The HSE master's programme 'Experience Economy: Hospitality Management and Tourism' offers knowledge which is required in business, but not yet widely available in textbooks. Marina Predvoditeleva, Academic Supervisor of the programme, speaks about the innovations that will be introduced to the programme curriculum in the next academic year.

The principles of student training

Hospitality and tourism are not a closed world. This area is constantly acquiring advanced technologies and management practices from other fields. While preparing the programme, we work with one eye on the future — we focus on problems emerging in various areas (not necessarily in Russia). We already teach what will be practiced in Russian hotel and tourism business in a few years, although now it may seem to be fantasy.

We do not give students only time-proven knowledge. The classic is good and useful, but the business landscape changes rapidly, and we and our students can't afford to be slow off the blocks.

Our studying process is based on three elements: 

  internationalization

  business contacts

  focus on research 

Each of these elements is updated annually, and continually developed in order to make the curriculum more interesting and relevant, so that it meets the challenges of the modern business environment.

About our new courses

Innovations for the next academic year are aimed at the transfer of ‘proactive’ knowledge.

Thus, we're launching the ‘Introduction to Data Science’ course, and this is a big deal. Working with data has already become a compulsory part of HSE's undergraduate studies. Now we're offering it to the students of our programme — it will certainly be useful to them in their future careers.

The course ‘Digital technologies in hospitality and tourism’, will also be transformed - it will include such topics as blockchain, the Internet of things, artificial intelligence and machine learning.

Focusing on teaching specific knowledge, we're introducing two new courses in finance — ‘Economics of hotel and tourism business’ and ‘Financial management and financial modeling in the hospitality industry and tourism’.

Records in a dataset:
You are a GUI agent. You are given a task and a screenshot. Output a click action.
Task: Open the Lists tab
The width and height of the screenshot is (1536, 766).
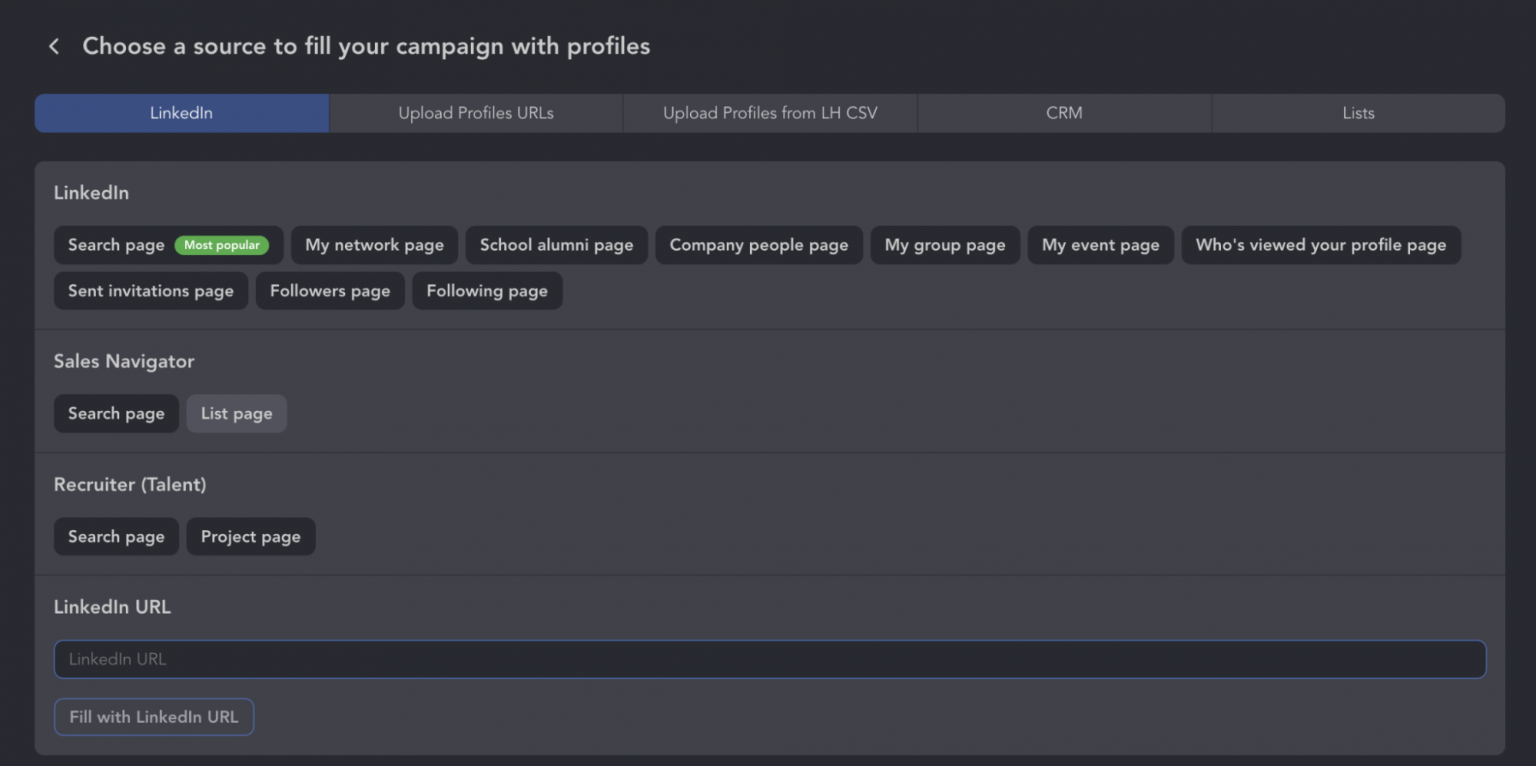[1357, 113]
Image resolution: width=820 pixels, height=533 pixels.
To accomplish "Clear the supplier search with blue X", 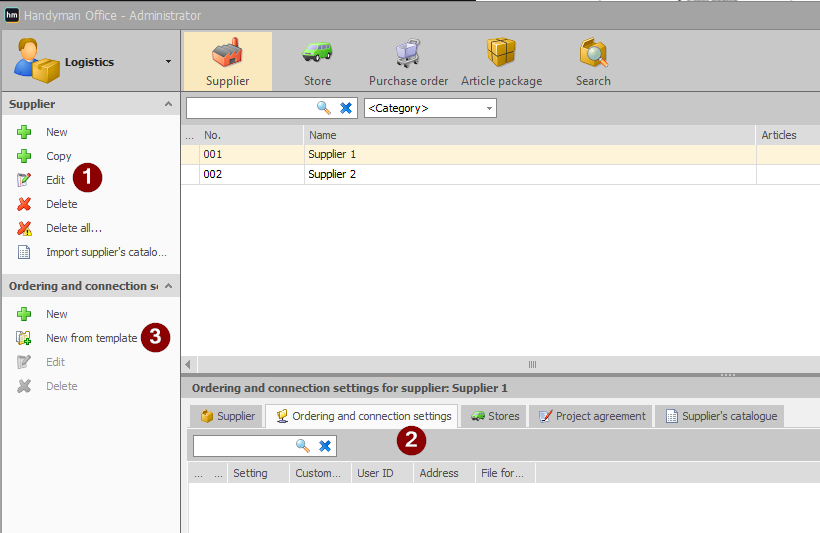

---

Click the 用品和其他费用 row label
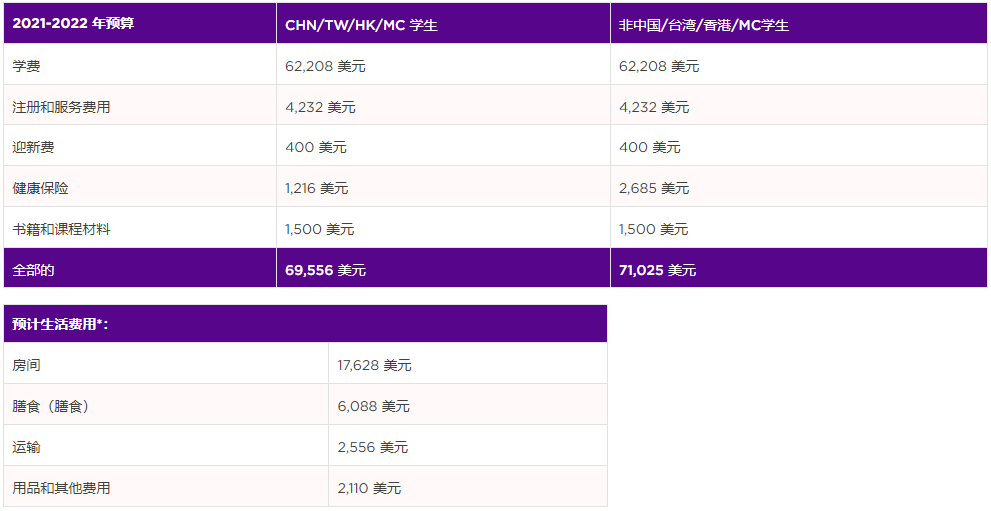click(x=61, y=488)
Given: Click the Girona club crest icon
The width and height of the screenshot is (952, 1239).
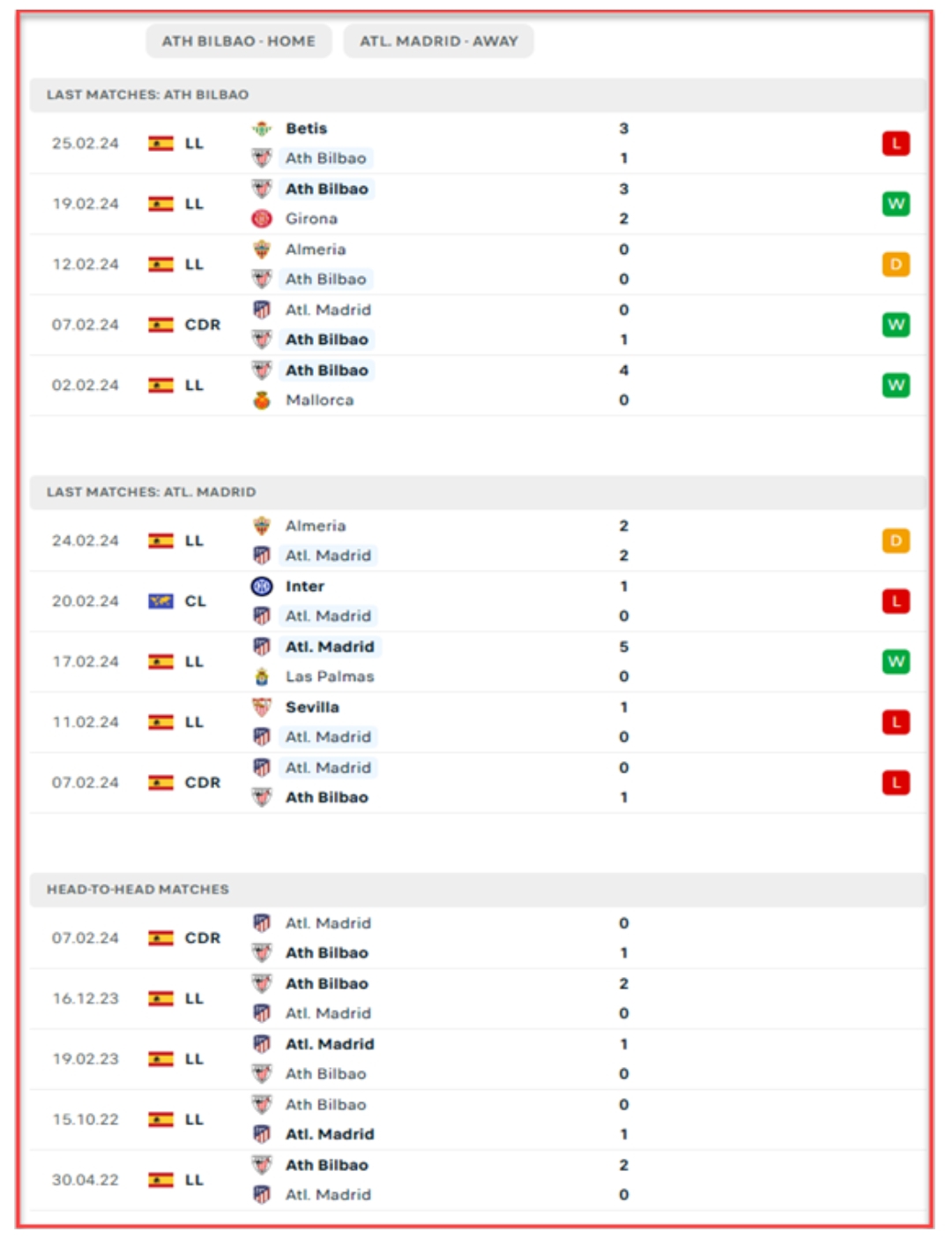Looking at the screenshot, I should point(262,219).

» Problems and tasks
1. Summarize the HSE programme text above in two sentences.
2. In the HSE programme text above, what are the two new finance courses?
3. Extend the HSE programme text above, picking up after its final sentence.

» Answers provided
1. The HSE master's programme 'Experience Economy: Hospitality Management and Tourism' teaches knowledge that business needs but that is not yet widely available in textbooks. Its training rests on internationalization, business contacts and a focus on research, and for the next academic year it is launching an 'Introduction to Data Science' course, expanding its digital technologies course with topics such as blockchain and machine learning, and adding two new finance courses.

2. 'Economics of hotel and tourism business' and 'Financial management and financial modeling in the hospitality industry and tourism'.

3.
Let’s not forget about soft skills: existing courses will feature the latest approaches to leadership and team building (including the concepts of teaming and ‘leader without a title’). These courses will enable students to develop design thinking, negotiation skills and so on.

About new career trajectory

It is worth noticing that it’s not only the HSE faculty who deliver lectures to our students.

Our colleagues hold key positions in different companies, and are therefore able to share knowledge which is not yet in textbooks, but already in demand in business.

In addition to the new courses, during the 2019/20 academic year we will be starting to work on a new career trajectory for our students: travel departments of large companies and the MICE-industry. Various events, such as the Russian Hospitality Awards, can be used as an example of activity in this field. Such specialists are in demand on the market, and we have the resources for this training.

New partnerships abroad

Another innovation in our programme is related to internationalization. We have signed an exchange agreement with LUISS Business School (Rome) — students will be able to spend a semester there on the English-language programme ‘Master in Tourism Management’.

This academic mobility programme will be the third in our portfolio: our students can already study on exchange programmes at the University of Bologna and at MCI Management Center, Innsbruck.